The preferredVersions property declares your preferred PHP and WordPress versions. It can contain the following properties:

  • php (string): Loads the specified PHP version. Accepts 7.4, 8.0, 8.1, 8.2, 8.3, 8.4, 8.5, latest, or next. Minor versions like 7.4.1 are not supported. Use next to preview the next PHP version from the php-src development branch; it is currently supported by the web runtime only.
  • wp (string): Loads the specified WordPress version. Accepts the last seven major WordPress versions. As of April 28, 2026, that's 6.3, 6.4, 6.5, 6.6, 6.7, 6.8, or 6.9. You can also use the generic values latest, beta, or nightly (alias trunk). beta resolves to the most recent Beta or Release Candidate of an active release cycle; nightly/trunk builds straight from the WordPress development branch.
{
"preferredVersions": {
"php": "8.3",
"wp": "6.7"
},
}

Features

You can use the features property to turn on or off certain features of the Playground instance. It can contain the following properties:

  • networking: Defaults to true. Enables or disables the networking support for Playground. If enabled, wp_safe_remote_get and similar WordPress functions will actually use fetch() to make HTTP requests. If disabled, they will immediately fail instead. You will need this property enabled if you want the user to be able to install plugins or themes.
{
"features": {
"networking": false
},
}

Extra libraries

You can preload extra libraries into the Playground instance. The following libraries are supported:

  • wp-cli: Enables WP-CLI support for Playground. If included, WP-CLI will be installed during boot. If not included, you will get an error message when trying to run WP-CLI commands using the JS API. WP-CLI will be installed by default if the blueprint contains any wp-cli steps.
{
"extraLibraries": [ "wp-cli" ],
}

Steps

Arguably the most powerful property, steps allows you to configure the Playground instance with preinstalled themes, plugins, demo content, and more. The following example logs the user in with a dedicated username and password. It then installs and activates the Gutenberg plugin. Learn more about steps.

{
"steps": [
{
"step": "login",
"username": "admin",
"password": "password"
},
{
"step": "installPlugin",
"pluginData": {
"resource": "wordpress.org/plugins",
"slug": "gutenberg"
}
},
]
}

Common property placement mistakes

Blueprint validation errors often come from putting a valid property in the wrong object.

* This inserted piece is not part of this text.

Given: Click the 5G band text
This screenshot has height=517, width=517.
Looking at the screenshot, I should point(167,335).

Activate a plugin or theme

activate belongs inside options, not inside pluginData, themeData, or directly on the step.

{
"step": "installPlugin",
"pluginData": {
"resource": "wordpress.org/plugins",
"slug": "gutenberg"
},
"options": {
"activate": true
}
}

Install plugins with the shorthand

The plugins shorthand is a top-level Blueprint property. Do not put it inside preferredVersions.

{
"preferredVersions": {
"php": "8.3",
"wp": "latest"
},
"plugins": ["gutenberg"]
}

Use one plugin install shape

For an installPlugin step, use pluginData. Do not mix pluginData with older examples or custom objects such as pluginZipFile.

{
"step": "installPlugin",
"pluginData": {
"resource": "wordpress.org/plugins",
"slug": "woocommerce"
},
"options": {
"activate": true
}
}

The wordpress.org/plugins resource needs a separate slug. Do not write the slug into the resource value, such as "wordpress.org/plugins/woocommerce".

Keep preferredVersions limited to versions

preferredVersions only accepts php and wp. Use features for networking, plugins or installPlugin for plugins, and steps for ordered setup tasks.

Use explicit steps when order matters

Shorthands such as plugins, login, siteOptions, and constants are expanded before the steps array. If one action must happen before another, write both actions as explicit steps in the order you need.